Apparently Divo is Ukrainian for 'amazing', a name I cannot argue with. It is amazing that anybody thought a restaurant like this would be a good idea, amazing that they invested a reputed £2 million in the conversion, amazing that the result is so staggeringly, comically, bowel-twistingly poor. As we left, I was overcome by a strong feeling of gratitude, and not merely because the meal was over, but to my great-grandfather, Josef Boruchowicz. He was the one who had the gumption to escape the region of Eastern Europe which has supplied Divo's inspiration.

He saved me from having to eat this stuff every day. Thank you Josef. I owe you.

Its not just Ukrainian restaurants that horrify The Guardian's staff - UK tabloid "The Daily Mail" is also at the end of some harsh criticisms.
And then came the next trial: actually buying the newspaper. As I entered my newsagent's on the first morning, my mouth struggled to form the words, "Daily Mail, please." It was as embarrassing as asking for haemorrhoid cream, and I realised how loaded your choice of newspaper is. If the Mail were a car, it would be a 4x4.

What surprised me, as I read the Mail on the first day, was how completely it lived up to its reputation. "Romanian crime gangs" roamed its pages, as did the criminals that a soft-hearted justice minister refused to lock up. By page five, the Black Death had erupted - a direct result of fortnightly bin collections, and further fuel to the fire of the "Great Dustbin Revolt" - and millions of children were malnourished because of junk food. It's not so much the stories themselves, but the apocalyptic terms in which they're cast. After a report on the numbers of children who care for disabled parents made Britain sound like a nation of Little Nells, Amanda Platell duly spoke of the "Dickensian child slaves" that shame Britain.

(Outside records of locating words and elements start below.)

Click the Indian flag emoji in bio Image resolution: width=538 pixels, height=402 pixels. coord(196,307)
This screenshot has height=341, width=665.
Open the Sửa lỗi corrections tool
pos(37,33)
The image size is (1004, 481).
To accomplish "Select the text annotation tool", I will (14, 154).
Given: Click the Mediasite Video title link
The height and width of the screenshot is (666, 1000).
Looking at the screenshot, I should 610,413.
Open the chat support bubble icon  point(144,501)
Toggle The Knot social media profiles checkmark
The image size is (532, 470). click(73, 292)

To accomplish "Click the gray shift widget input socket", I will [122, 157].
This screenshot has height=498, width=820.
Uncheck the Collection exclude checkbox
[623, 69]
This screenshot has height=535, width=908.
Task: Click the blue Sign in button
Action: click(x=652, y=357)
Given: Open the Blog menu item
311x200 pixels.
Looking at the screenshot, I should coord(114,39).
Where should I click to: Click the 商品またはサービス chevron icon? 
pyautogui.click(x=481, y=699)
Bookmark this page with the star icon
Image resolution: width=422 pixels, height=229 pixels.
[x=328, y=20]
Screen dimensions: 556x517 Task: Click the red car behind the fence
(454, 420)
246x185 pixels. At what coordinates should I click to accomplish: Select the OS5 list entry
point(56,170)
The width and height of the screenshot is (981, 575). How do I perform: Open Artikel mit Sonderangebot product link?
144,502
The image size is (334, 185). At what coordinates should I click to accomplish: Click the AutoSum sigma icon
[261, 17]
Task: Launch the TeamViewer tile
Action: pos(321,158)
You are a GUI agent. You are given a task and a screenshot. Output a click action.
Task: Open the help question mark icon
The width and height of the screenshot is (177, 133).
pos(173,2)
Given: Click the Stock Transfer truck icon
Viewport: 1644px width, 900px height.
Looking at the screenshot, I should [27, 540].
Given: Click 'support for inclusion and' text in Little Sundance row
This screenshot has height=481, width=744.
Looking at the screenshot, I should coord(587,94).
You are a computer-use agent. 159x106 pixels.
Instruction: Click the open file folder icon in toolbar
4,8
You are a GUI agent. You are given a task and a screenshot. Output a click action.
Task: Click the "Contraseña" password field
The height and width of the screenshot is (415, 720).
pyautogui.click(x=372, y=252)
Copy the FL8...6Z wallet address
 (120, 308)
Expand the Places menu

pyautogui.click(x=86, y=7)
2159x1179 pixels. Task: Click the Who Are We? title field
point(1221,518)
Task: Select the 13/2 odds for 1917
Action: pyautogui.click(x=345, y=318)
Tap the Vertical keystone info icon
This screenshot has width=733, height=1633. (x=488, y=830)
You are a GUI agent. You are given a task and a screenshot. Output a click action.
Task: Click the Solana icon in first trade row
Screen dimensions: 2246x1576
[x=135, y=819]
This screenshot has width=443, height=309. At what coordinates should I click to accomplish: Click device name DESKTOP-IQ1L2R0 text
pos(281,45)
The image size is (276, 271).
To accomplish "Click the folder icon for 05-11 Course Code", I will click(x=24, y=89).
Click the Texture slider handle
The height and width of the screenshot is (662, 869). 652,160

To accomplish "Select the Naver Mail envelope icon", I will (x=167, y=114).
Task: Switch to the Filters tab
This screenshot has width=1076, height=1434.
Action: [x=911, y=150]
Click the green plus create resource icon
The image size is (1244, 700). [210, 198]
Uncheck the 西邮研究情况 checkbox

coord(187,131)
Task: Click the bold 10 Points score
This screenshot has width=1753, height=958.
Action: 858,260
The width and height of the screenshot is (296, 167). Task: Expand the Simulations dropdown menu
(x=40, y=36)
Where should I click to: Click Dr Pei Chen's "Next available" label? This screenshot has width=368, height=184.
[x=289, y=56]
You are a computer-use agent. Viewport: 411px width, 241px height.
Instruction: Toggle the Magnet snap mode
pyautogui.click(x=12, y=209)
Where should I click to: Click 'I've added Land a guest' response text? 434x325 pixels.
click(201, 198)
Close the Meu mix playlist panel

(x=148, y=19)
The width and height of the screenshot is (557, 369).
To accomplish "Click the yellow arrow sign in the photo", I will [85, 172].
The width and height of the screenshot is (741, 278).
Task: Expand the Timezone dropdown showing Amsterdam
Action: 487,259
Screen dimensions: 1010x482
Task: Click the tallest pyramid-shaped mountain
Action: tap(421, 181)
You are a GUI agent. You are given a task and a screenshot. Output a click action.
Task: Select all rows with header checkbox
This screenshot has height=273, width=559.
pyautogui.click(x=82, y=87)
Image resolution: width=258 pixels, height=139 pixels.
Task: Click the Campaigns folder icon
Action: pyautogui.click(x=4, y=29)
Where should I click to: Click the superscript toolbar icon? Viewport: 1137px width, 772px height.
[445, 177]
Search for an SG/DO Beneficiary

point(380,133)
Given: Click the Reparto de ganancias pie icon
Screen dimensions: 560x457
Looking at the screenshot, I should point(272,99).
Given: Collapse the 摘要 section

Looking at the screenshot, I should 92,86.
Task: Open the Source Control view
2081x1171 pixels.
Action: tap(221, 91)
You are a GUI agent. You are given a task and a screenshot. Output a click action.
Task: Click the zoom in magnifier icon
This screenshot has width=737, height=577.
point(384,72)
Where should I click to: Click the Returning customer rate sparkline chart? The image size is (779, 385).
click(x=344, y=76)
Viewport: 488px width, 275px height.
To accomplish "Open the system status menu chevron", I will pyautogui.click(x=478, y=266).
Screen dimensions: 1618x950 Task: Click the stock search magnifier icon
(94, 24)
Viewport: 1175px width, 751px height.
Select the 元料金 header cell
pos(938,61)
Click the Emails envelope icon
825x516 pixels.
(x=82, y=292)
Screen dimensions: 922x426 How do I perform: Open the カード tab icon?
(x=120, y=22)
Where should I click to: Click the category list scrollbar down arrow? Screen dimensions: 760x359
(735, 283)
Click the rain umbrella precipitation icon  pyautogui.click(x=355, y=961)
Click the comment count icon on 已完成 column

As the days and weeks went on, I started to feel that the world was a seriously menacing place. It wasn't just bubonic plague and mass malnutrition; danger was to be found in everyday household objects. "Found side-by-side, the couple executed by their mower," ran one ghastly headline. iPods stop your pacemaker working. Supermarket basil contains salmonella. Garden hoses induce Parkinson's disease. Even the Mail is bad for you - or that's what we must conclude from the report that "when you feel the world's against you it isn't just your happiness that suffers. You are in greater danger of a heart attack, a study suggests." (There are lots of studies in the Mail.)

And then there's the pervasive sense of an oppressive Them - "Paranoid? No, they really are out to get you," read yet another Littlejohn column denouncing speed cameras - which occasionally rises to a full-blown persecution complex. "As churches empty, and anti-God books sell by thousands, we try to replace conscience with CCTV cameras," wrote the perennially gloomy Peter Hitchens. The Big Brother state - from microchips in wheelie bins to a "spy planes in the sky" - is a constant Mail refrain. "The secret plan to turn us all veggie" turned out to be an email sent by a Defra official to a lobbying group acknowledging the environmental virtues of veganism.

In one episode of Extras, there is a spoof Mail headline: "Asylum Seekers Are Eating Our Pets". In the real Mail - during the time I was reading it - the "Town Hit By Invasion of Romanian Orphans" came close on the migrants front. But it was in the story about English horses being plucked from their paddocks and served up in Paris restaurants - with its classic mix of animal sentimentality, horror of foreign eating habits, and continental-bashing - that life most closely imitated art.

"The ideal Daily Mail story," a former Mail journalist told me, "should leave you hating someone or something" - this, at least, was the advice he was given by his sub-editor at the time. As a mission statement, it shows remarkable consistency. The Mail's founder, Lord Northcliffe, is said to have ascribed the paper's success to the fact that it provided its readers with a "daily hate", and critics have long acknowledge this to be the case. "Democracy knows you as the poisoner of the streams of human intercourse, the fomenter of war, the preacher of hate, the unscrupulous enemy of a peaceful human society," wrote the author of A Letter to Lord Northcliffe in 1914, adding for good measure that he was "the most sinister influence that ever corrupted the soul of English journalism".

Then there was the infamous rallying cry for the British Union of Fascists, headlined "Hurrah for the Blackshirts" and penned by Lord Rothermere himself, which cemented the impression that the Mail's politics are fundamentally nasty. Certainly, it casts the paper's current stance on migrants in a lurid light.

But is the Mail actually bad for you? In Super Size Me, Morgan Spurlock called on nutritionists, dieticians and assorted doctors to chart the physical effects of eating nothing but McDonalds for a month. My own means of gauging the effects of a Daily Mail diet were more subjective. Once, when a helicopter flew overhead, I reflexively thought "surveillance society". But it wasn't so much specific issues, as a general shrinking of horizons. The Mail has almost no foreign news - sometimes not even one story from the rest of the world - and my own interest waned correspondingly.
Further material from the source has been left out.